Манифест этот читал, конечно, не царь; новизна была в том, что царь выступил с речью. Его речь состояла, впрочем, тоже из общих мест, почему он нисколько и не казался растроганным, когда произносил ее ровным, несколько напряженным голосом, чтобы слышно было даже и старичкам в раззолоченных мундирах и с бесконечным количеством орденов и бриллиантовых звезд.

И старички из Государственного совета, приложив ладони к заросшим ушам, отмечали каждый про себя, что речь царя коснулась между прочим и славян.

– Мы не только защищаем свои честь и достоинство в пределах земли своей, – говорил царь, – но боремся за единокровных и единоверных братьев славян, и в нынешнюю минуту я с радостью вижу, что объединение славян происходит также крепко и неразрывно со всей Россией…

«Объединение славян с Россией» – в этом ничего нового не было ни для кого в дворцовом зале: «за славян» велись войны еще при Николае I, «за славян» велась тяжелая война при Александре II, и теперь, раз из царских уст раздался призыв к борьбе «за славян», то войну должен приветствовать русский народ и все трудности такой войны переносить бодро.

Ни малейшего волнения в голосе царственного оратора не замечали и члены Государственной думы, – ни в голосе, ни в мелких, незначительных чертах его лица. Поставивший и свою империю и свою династию под роковой для них удар, царь имел спокойный вид вполне усвоившего царственное величие человека даже и тогда, когда заканчивал свою небольшую речь словами:

– Уверен, что вы все, каждый на своем месте, поможете мне перенести ниспосланное мне испытание, и что все, начиная с меня, исполнят свой долг до конца.
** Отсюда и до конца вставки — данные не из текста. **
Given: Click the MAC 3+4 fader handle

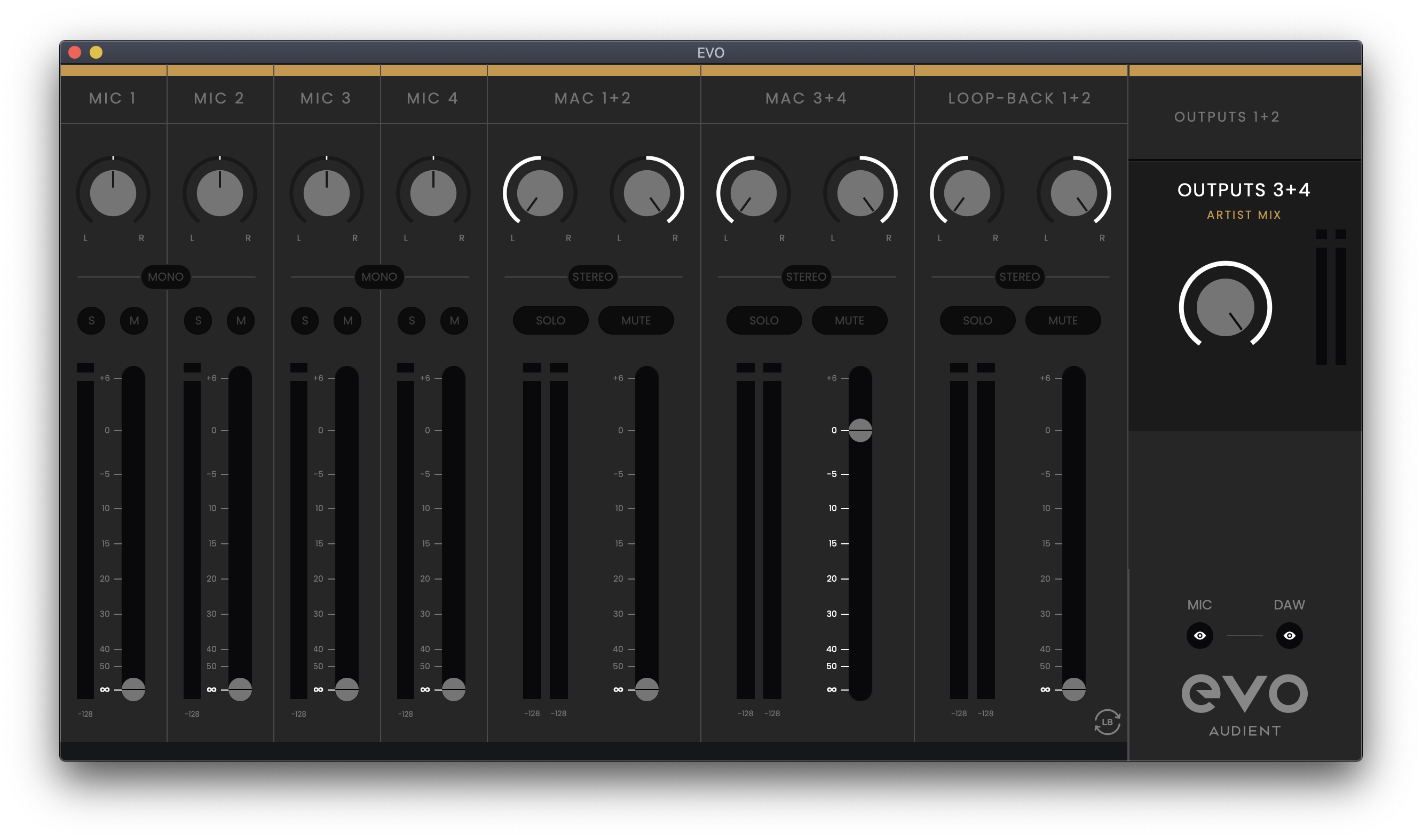Looking at the screenshot, I should tap(860, 430).
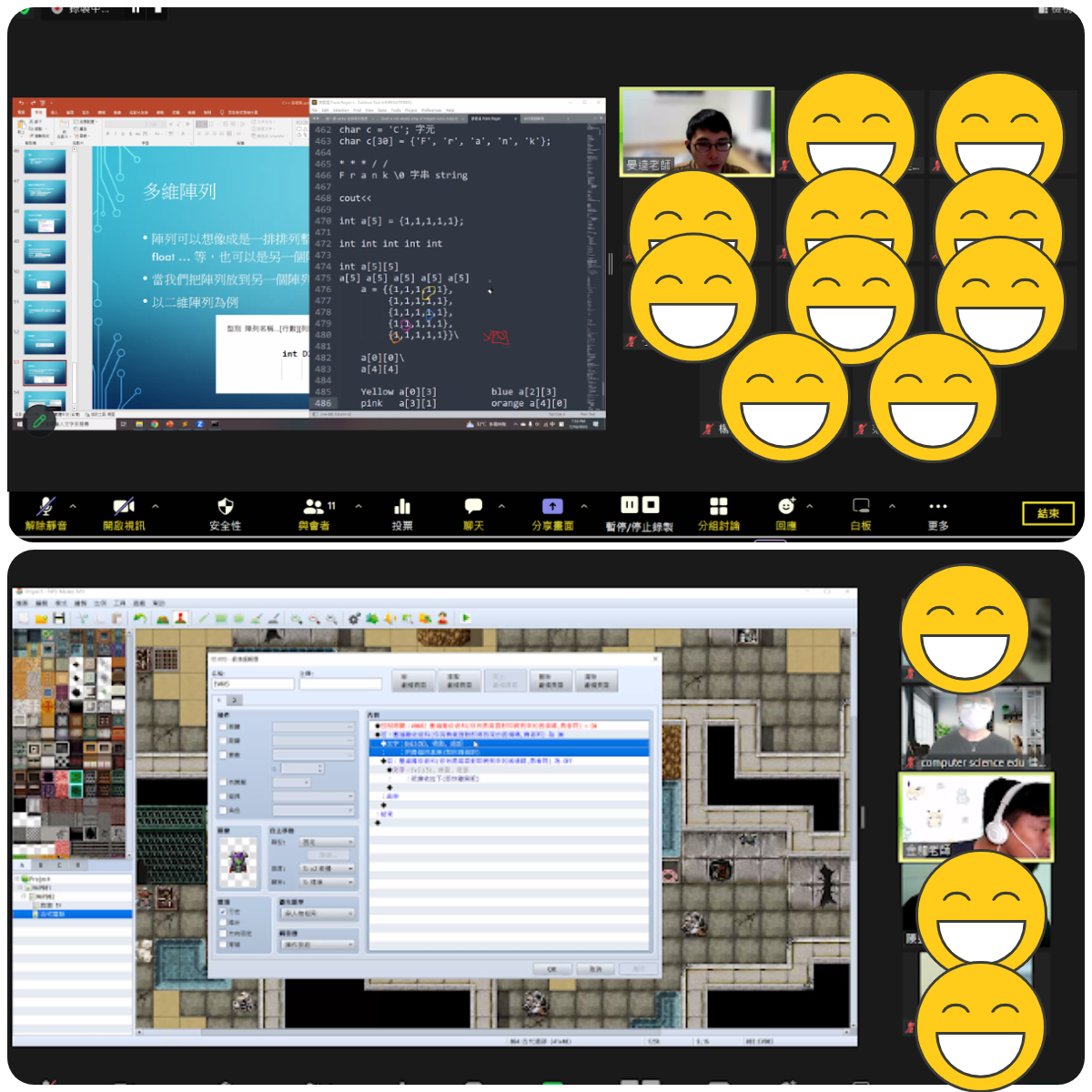
Task: Toggle the checked checkbox in the event editor
Action: pos(224,911)
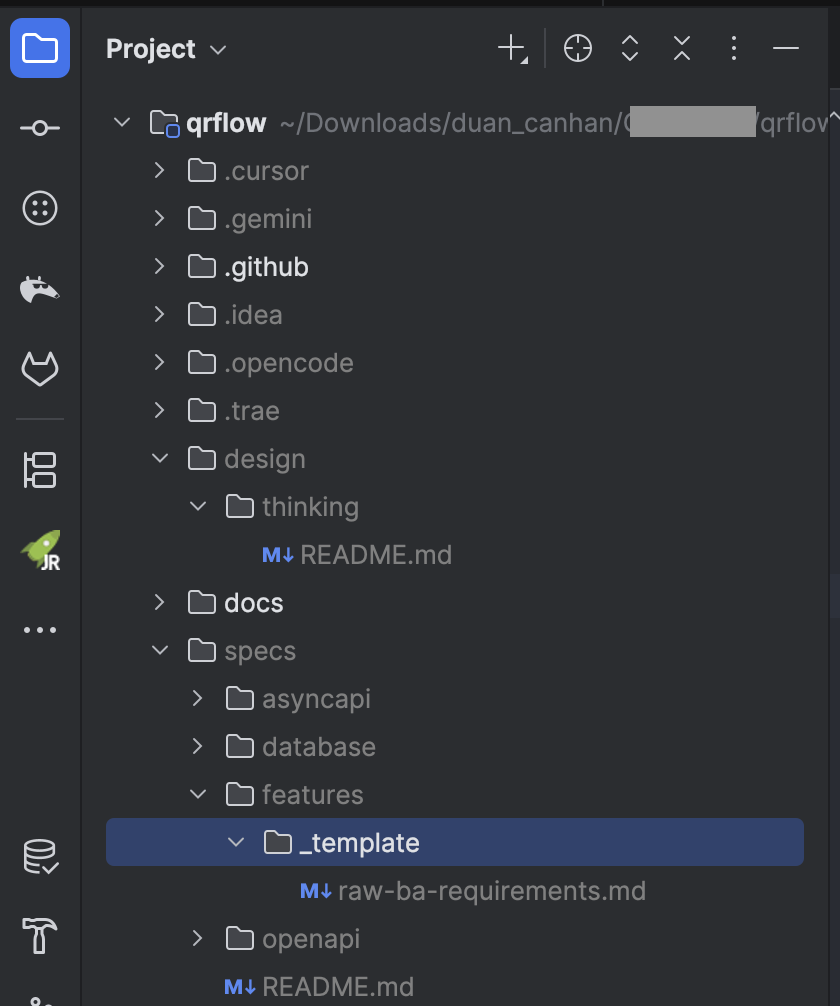Click the Collapse All icon in the header
Image resolution: width=840 pixels, height=1006 pixels.
[682, 48]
Велик бог земли русской!

Разумеется, если кузен и друг его Вильгельм II очень часто в своих речах обращался к «старому германскому богу», то ему, русскому императору, что же и оставалось еще, как не вспомнить в такой важный момент «русского бога»!

На этом «единении царя с народом» в Зимнем дворце присутствовал вместе с другими министрами и министр иностранных дел, зять Столыпина, Сазонов.

Так как через него шли переговоры (после убийства в Сараеве) с Австрией и Германией, то на него и возложено было ознакомить всех членов Государственной думы с ходом этих переговоров, что он и сделал в тот же день, только в другом уже месте – в Таврическом дворце, на заседании Думы.

Подробно рассказав о том, как шли переговоры, и показав воочию, как не могли они привести ни к чему иному, кроме объявления войны сначала Германией, потом, вот теперь, Австрией, вызвав последовательно Думу на овации в честь представителей Бельгии, Франции и Англии, Сазонов, не в пример своему государю, завершил свою речь большой тревогой за судьбу России.

– Со смиренным упованием на помощь божию, – высоко поднял он свой теноровый голос, – с непоколебимой верой в Россию, с горячим доверием к вам, народным избранникам, обращается правительство, убежденное, что в вашем лице отражается образ нашей великой родины, над которой…

Тут голос его изменил ему; переговоры, длившиеся целый месяц, сделали его очень нервным, отдохнуть после них не удалось – началась война; воспоминание о них, притом публичное, ответственное в каждом слове, его развинтило, и он закончил придушенно:

– Над которой да не посмеются враги наши!..

И сошел с трибуны с лицом мокрым от слез.

III

Никогда до войны не читавшие газет, Надя и Нюра Невредимовы теперь неизменно каждый день покупали у мальчишек газетчиков то ту, то другую и узнавали в них, что повсеместно открывались курсы сестер милосердия и не могли вместить желающих попасть в них и что заранее открывались лазареты на огромное число раненых.

– Запишемся, Надя, и мы, а? – несколько раз обращалась к сестре Нюра, но Надя, борясь в себе самой с желанием сделать то же самое, что делают все, неизменно все же отвечала:

– Пока подождем.

– А чего же нам ждать? – не понимала Нюра.

– Как это чего? А где Ксения? Может быть, ее уже убили немцы! – объясняла ей Надя. И хотя из такого объяснения трудно было что-нибудь понять, но Нюра все-таки переставала после этого докучать Наде.